[TEXT PASSAGE]
########################################
Le 29-mars-06, à 21:58, Wei Dai a écrit :

>
> Is there a difference between physical existence and mathematical 
> existence?
> I suggest thinking about this problem from a different angle.
>
> Consider a mathematical substructure as a rational decision maker. It 
> seems
> to me that making a decision ideally would consist of the following 
> steps:
>
> 1. Identify the mathematical structure that corresponds to "me" (i.e., 
> my
> current observer-moment)


You can't. It is just absolutely impossible in term of first person OM 
(implicitly the OM notion of Bostrom), and you can, but only by guess 
and chance, for some third person description of the OM. But in that 
case ....



> 2. Identify the mathematical structures that contain me as 
> substructures.


... There will be an unameable infinity of such mathematical 
structures. I think P. Jones got that right.
To apply your trick we need to get the physial laws from comp first 
(but then i'm OK).



> 3. Decide which of those I care about.
> 4. For each option I have, and each mathematical structure (containing 
> me)
> that I care about, deduce the consequences on that structure of me 
> taking
> that option.
> 5. Find the set of consequences that I prefer overall, and take the 
> option
> that corresponds to it.
>
> Of course each of these steps may be dauntingly difficult, maybe even
> impossible for natural human beings, but does anyone disagree that 
> this is
> the ideal of rationality that an AI, or perhaps a computationally 
> augmented
> human being, should strive for?

OK then, but with the proviso above (and apparently you are aware of 
the difficulties).
########################################
[WRITTEN INSTRUCTION 1] Return the lines of the records from the line containing "At what (x,y)" through the line containing "Looking at the", inclusive, reproducing them without any change.

[PROVIDED ENTRIES]
########################################
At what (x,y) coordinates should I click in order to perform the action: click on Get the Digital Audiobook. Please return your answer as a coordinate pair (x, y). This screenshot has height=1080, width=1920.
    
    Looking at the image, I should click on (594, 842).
########################################
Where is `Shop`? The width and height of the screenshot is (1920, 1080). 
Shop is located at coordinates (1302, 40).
########################################
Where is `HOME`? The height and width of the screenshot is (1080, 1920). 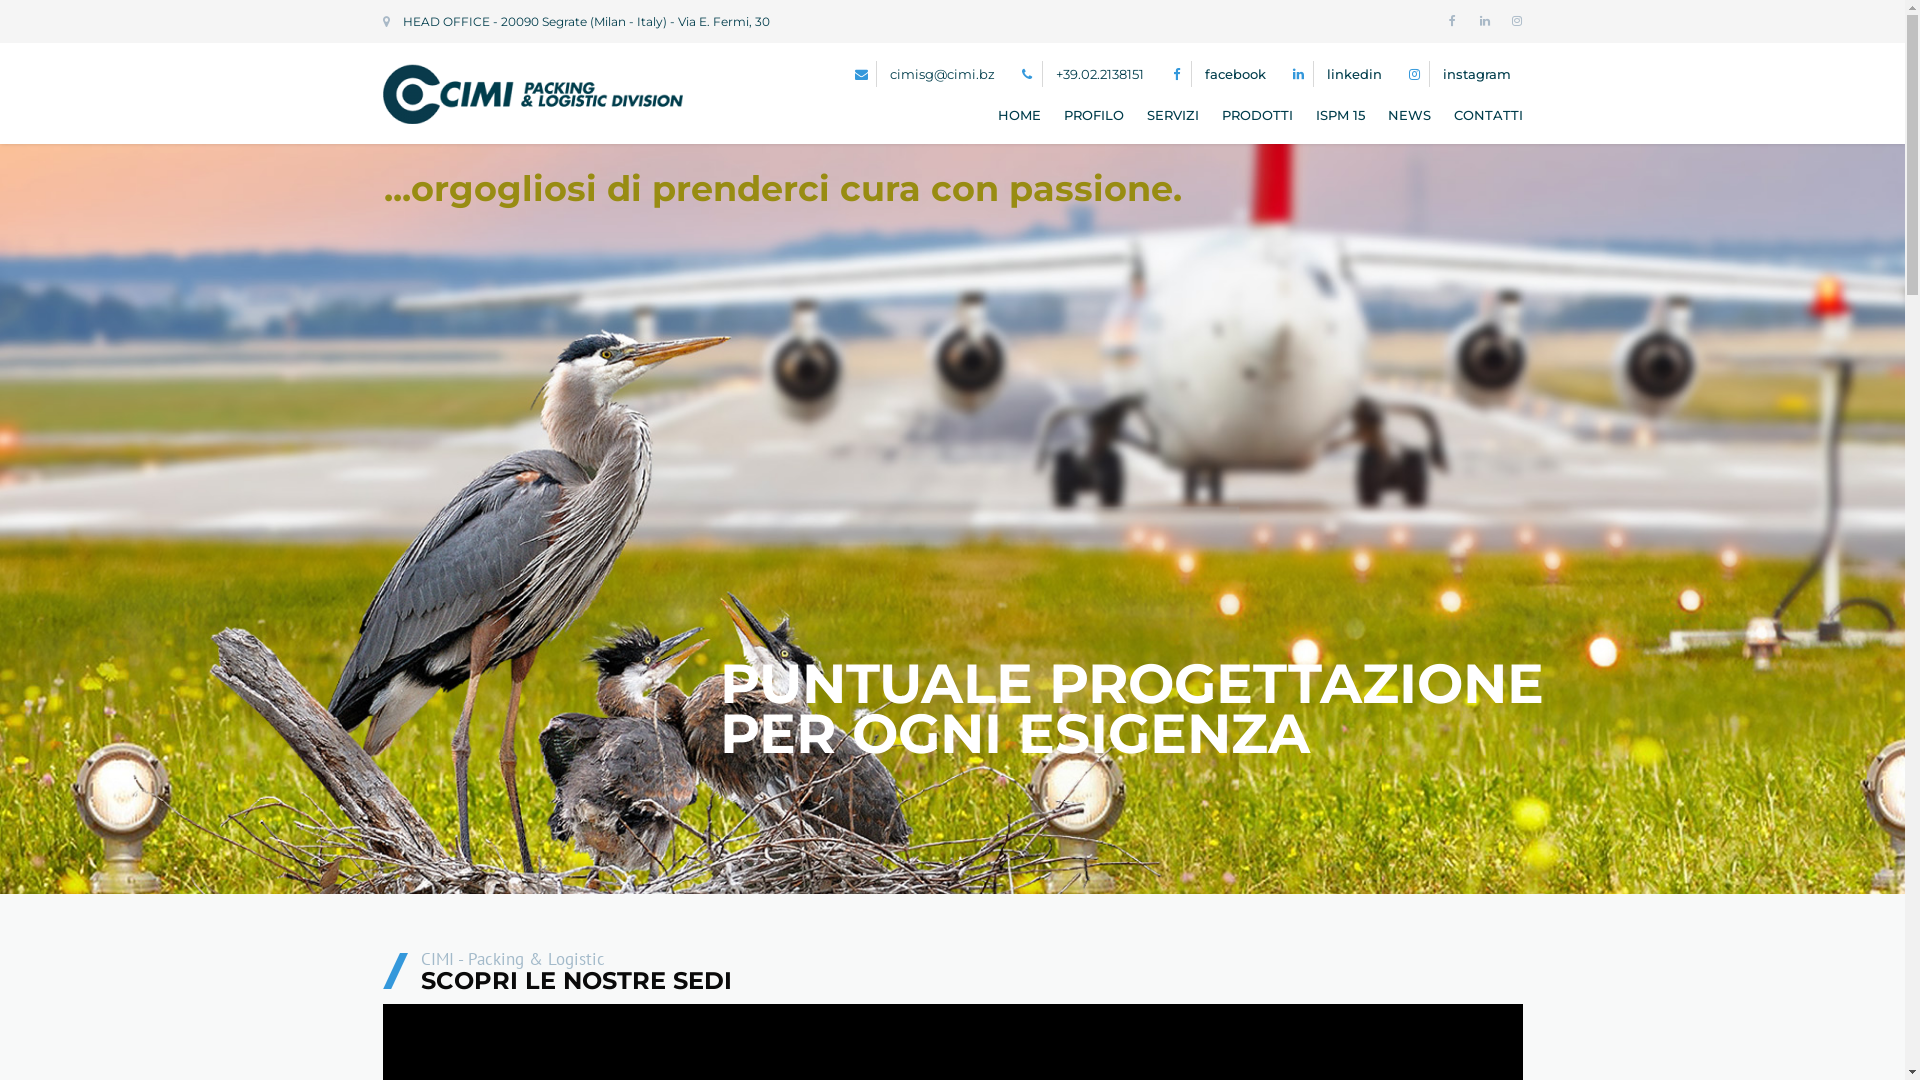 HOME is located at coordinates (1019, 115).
########################################
[WRITTEN INSTRUCTION 2]
Answer these about the thread on mathematical existence and decision making:
(a) In the numbered list of steps, which number is the step "Decide which of those I care about"?
(b) The first-person OM is said to carry implicitly the OM notion of whom?
(c) Who does the reply say got it right about the unnameable infinity of structures?

[COMPLETE RESPONSE 1]
At what (x,y) coordinates should I click in order to perform the action: click on Get the Digital Audiobook. Please return your answer as a coordinate pair (x, y). This screenshot has height=1080, width=1920.
    
    Looking at the image, I should click on (594, 842).

[COMPLETE RESPONSE 2]
(a) 3
(b) Bostrom
(c) P. Jones